(Dataset rows)
========
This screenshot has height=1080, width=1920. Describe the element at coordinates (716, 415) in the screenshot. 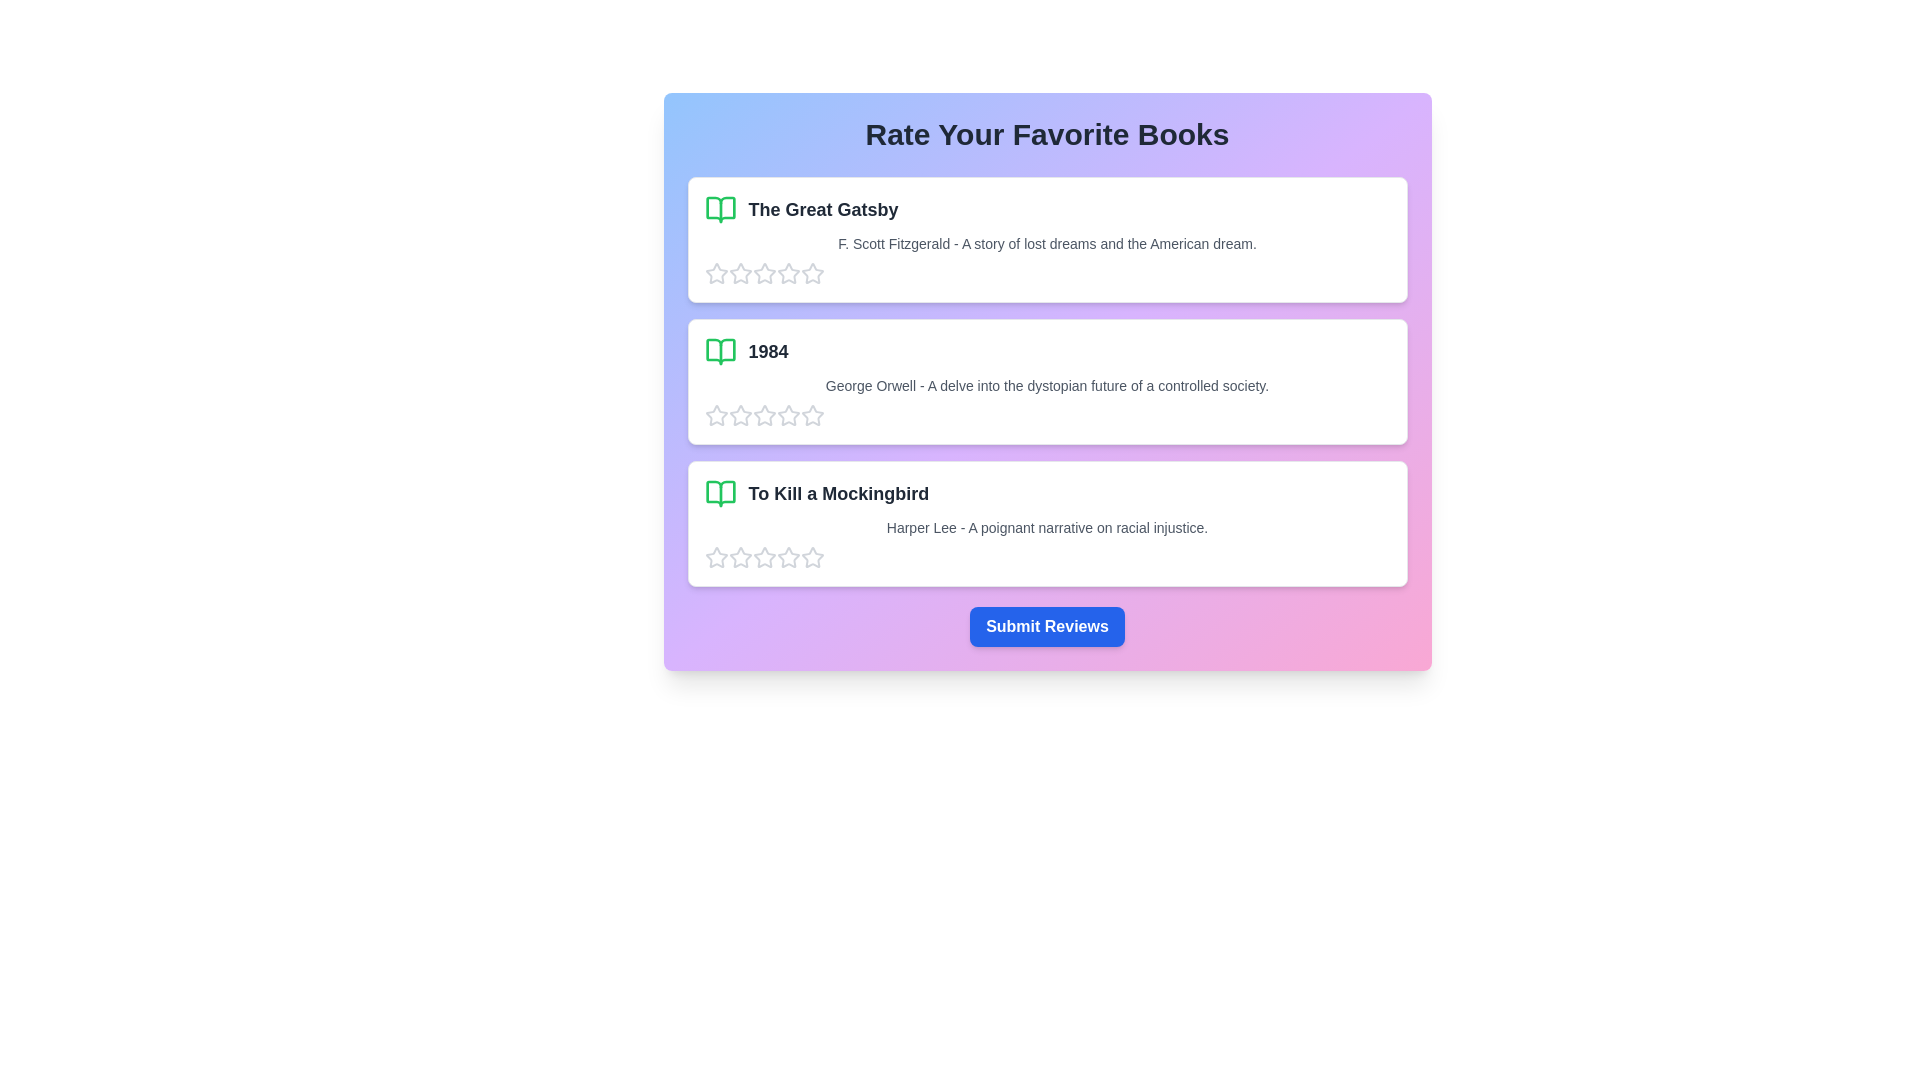

I see `the star corresponding to 1 for the book titled 1984` at that location.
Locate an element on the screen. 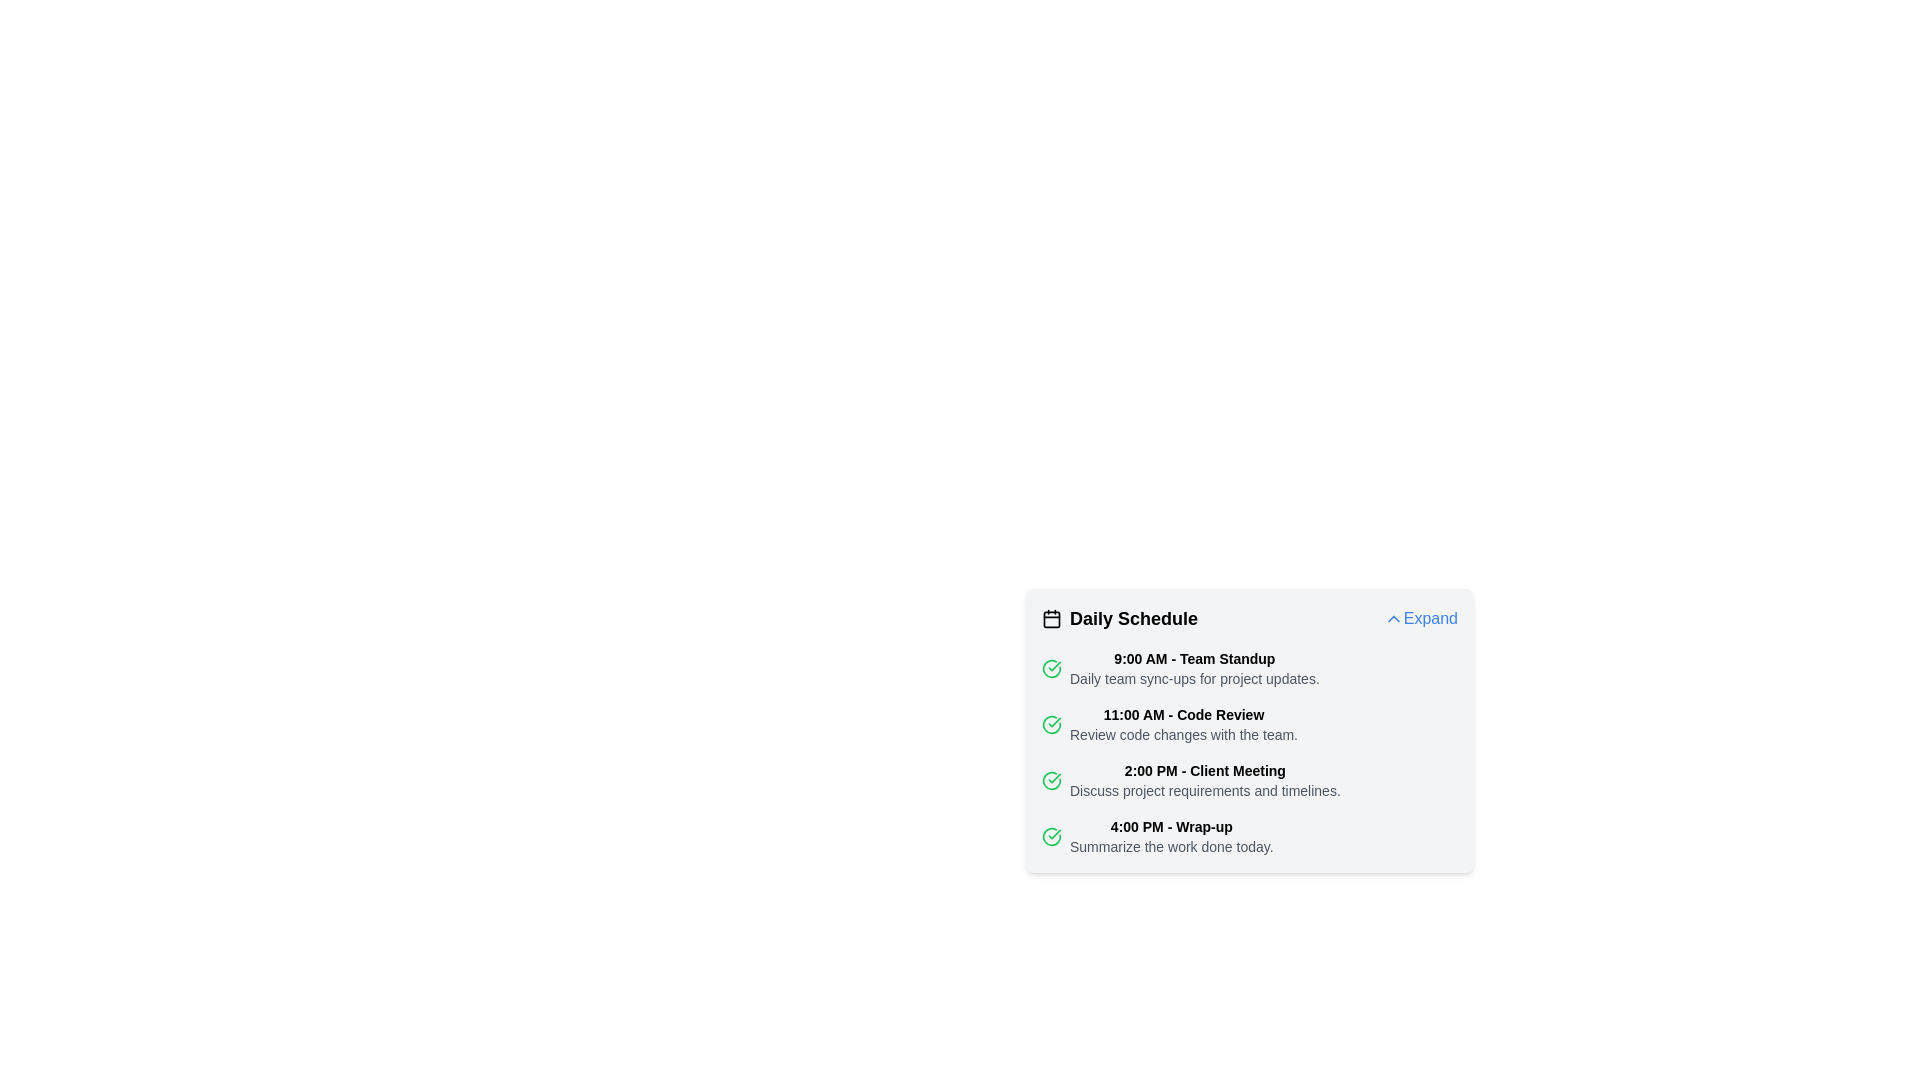 The height and width of the screenshot is (1080, 1920). the 'Daily Schedule' text label that is bold and large, located near the top of the schedule widget, and positioned to the right of a calendar icon is located at coordinates (1133, 617).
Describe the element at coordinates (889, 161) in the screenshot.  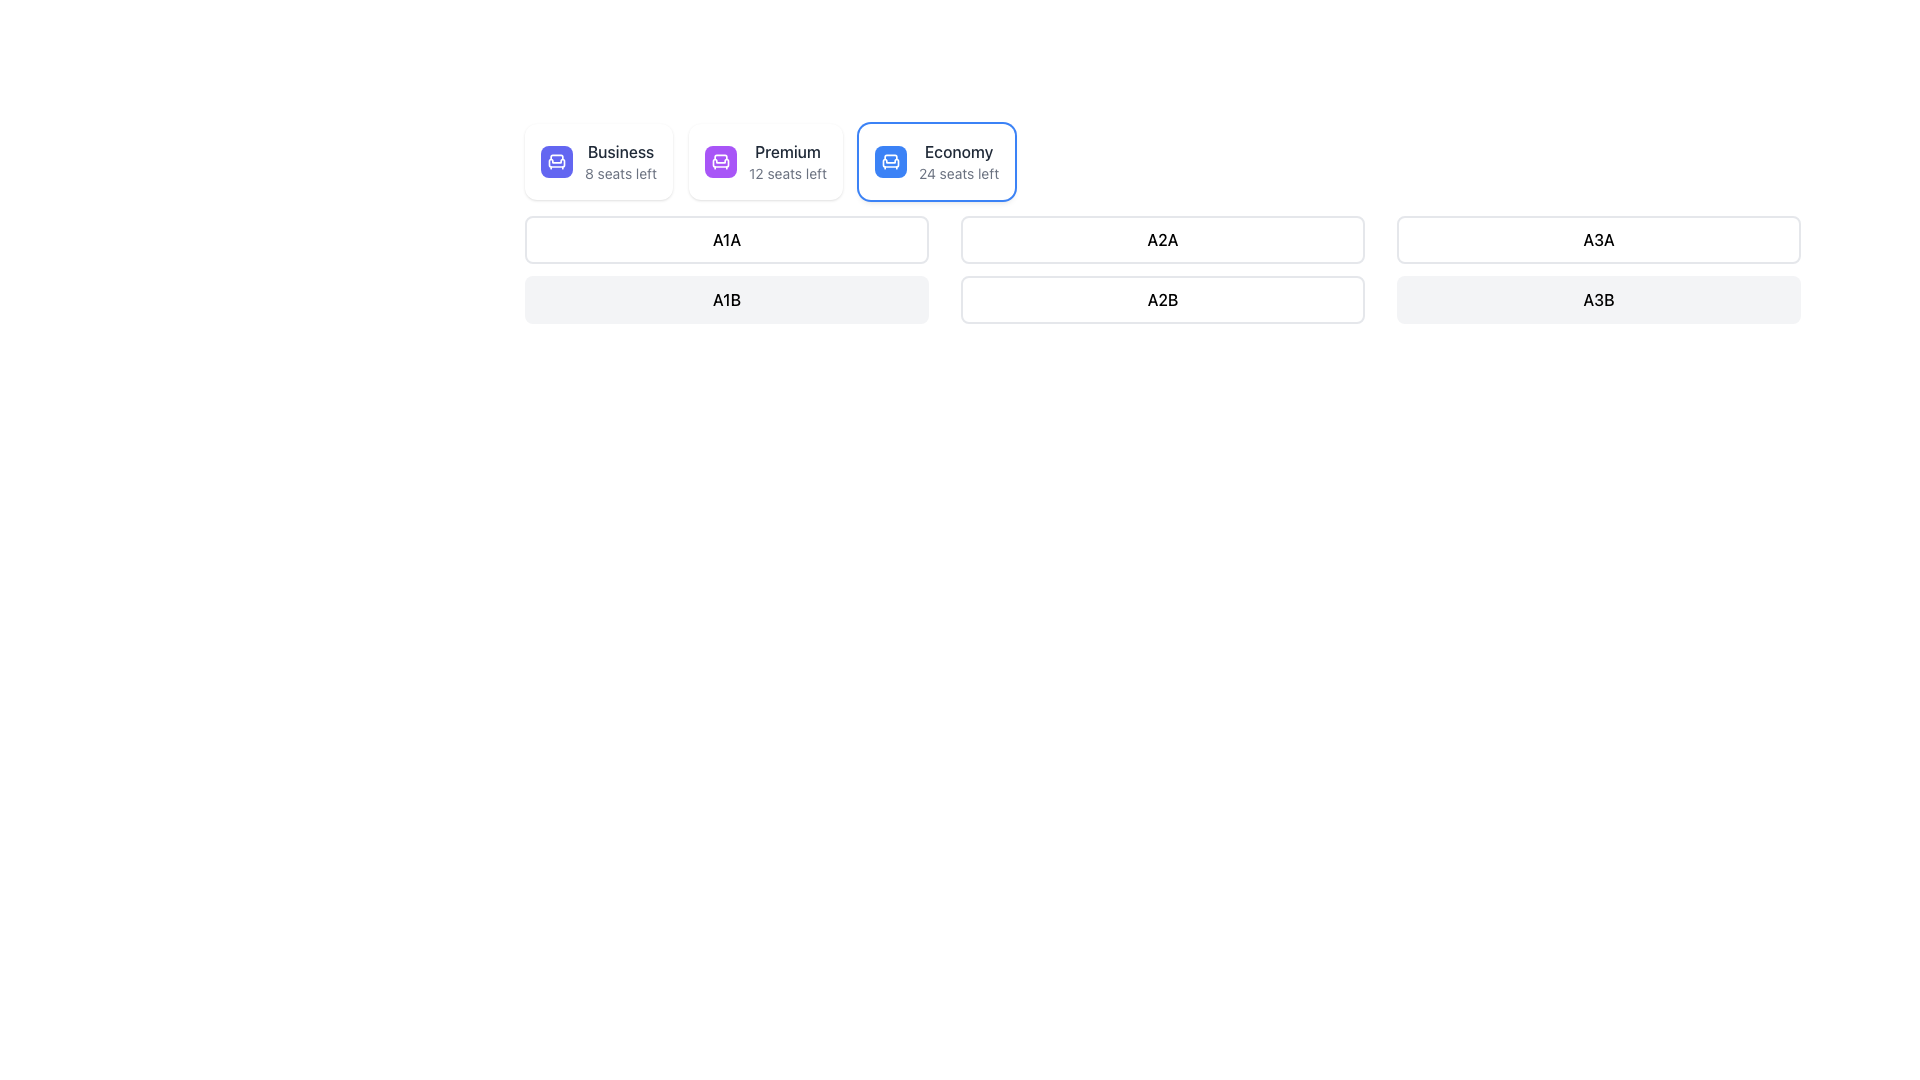
I see `the 'Economy 24 seats left' button which contains a small chair-shaped icon in a blue circular background, located to the left of the text` at that location.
========
Rewrite the rows from the line containing "Describe the element at coordinates (889, 161)" through the end of the rows, changing "screenshot" to "image" and keeping everything else the same. Leave the pictures out of your answer.

Describe the element at coordinates (889, 161) in the image.  
I see `the 'Economy 24 seats left' button which contains a small chair-shaped icon in a blue circular background, located to the left of the text` at that location.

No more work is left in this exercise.